Hybrid Cold-Start Recommender System for Closure Model Selection in Multiphase Flow Simulations

TL;DR

This paper introduces a hybrid recommender system for selecting physical models in multiphase CFD simulations, improving decision accuracy with limited data and leveraging both case similarity and collaborative inference.

Contribution

It formulates closure model selection as a cold-start recommender problem and proposes a hybrid framework combining metadata similarity and matrix completion for scientific decision support.

Findings

The hybrid recommender outperforms baseline models in simulation ranking accuracy.

It reduces decision regret across various data sparsity levels.

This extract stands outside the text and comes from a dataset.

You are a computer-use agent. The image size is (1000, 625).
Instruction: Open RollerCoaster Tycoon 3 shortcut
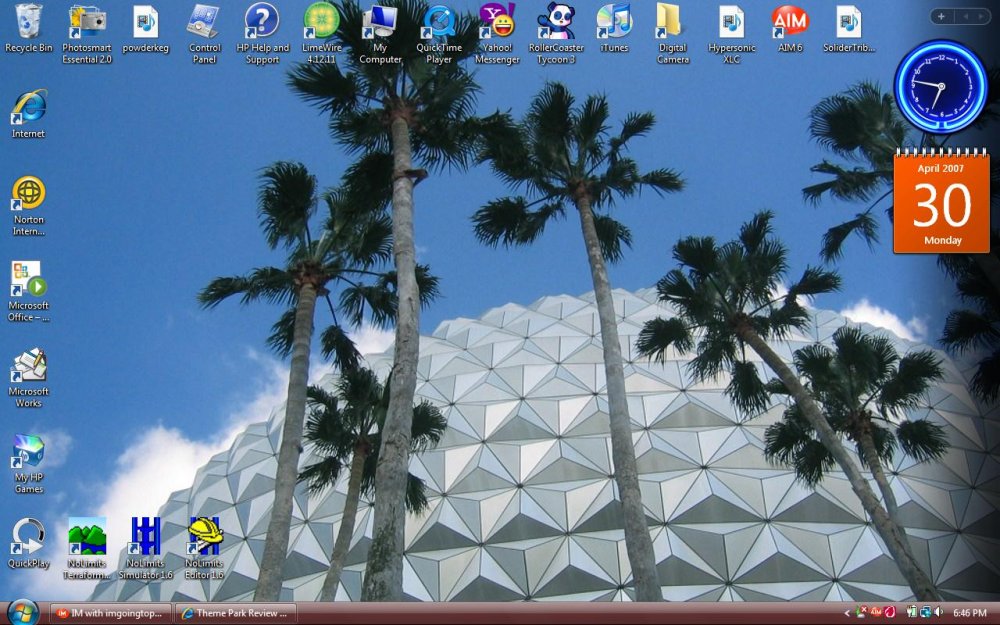556,22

The approach effectively supports complex scientific model choices with limited prior data.

Abstract

Selecting appropriate physical models is a critical yet difficult step in many areas of computational science and engineering. In multiphase Computational Fluid Dynamics (CFD), practitioners must choose among numerous closure model combinations whose performance varies strongly across flow conditions. Sub-optimal choices can lead to inaccurate predictions, simulation failures, and wasted computational resources, making model selection a prime candidate for data-driven decision support. This work formulates closure model selection as a cold-start recommender system problem in a high-cost scientific domain. We propose a hybrid recommendation framework that combines (i) metadata-driven case similarity and (ii) collaborative inference via matrix completion. The approach enables case-specific model recommendations for entirely new CFD cases using their descriptive features, while leveraging historical simulation results from similar cases. The methodology is evaluated on 13,600 simulations across 136 validation cases and 100 model combinations. A nested cross-validation protocol with experiment-level holdout is employed to rigorously assess generalisation to unseen flow scenarios under varying levels of data sparsity. Recommendation quality is measured using ranking-based metrics and a domain-specific regret measure capturing performance loss relative to the per-case optimum. Results show that the proposed hybrid recommender consistently outperforms popularity-based and expert-designed reference models and reduces regret across the investigated sparsities. These findings demonstrate that recommender system methodology can effectively support complex scientific decision-making tasks characterised by expensive evaluations, structured metadata, and limited prior observations.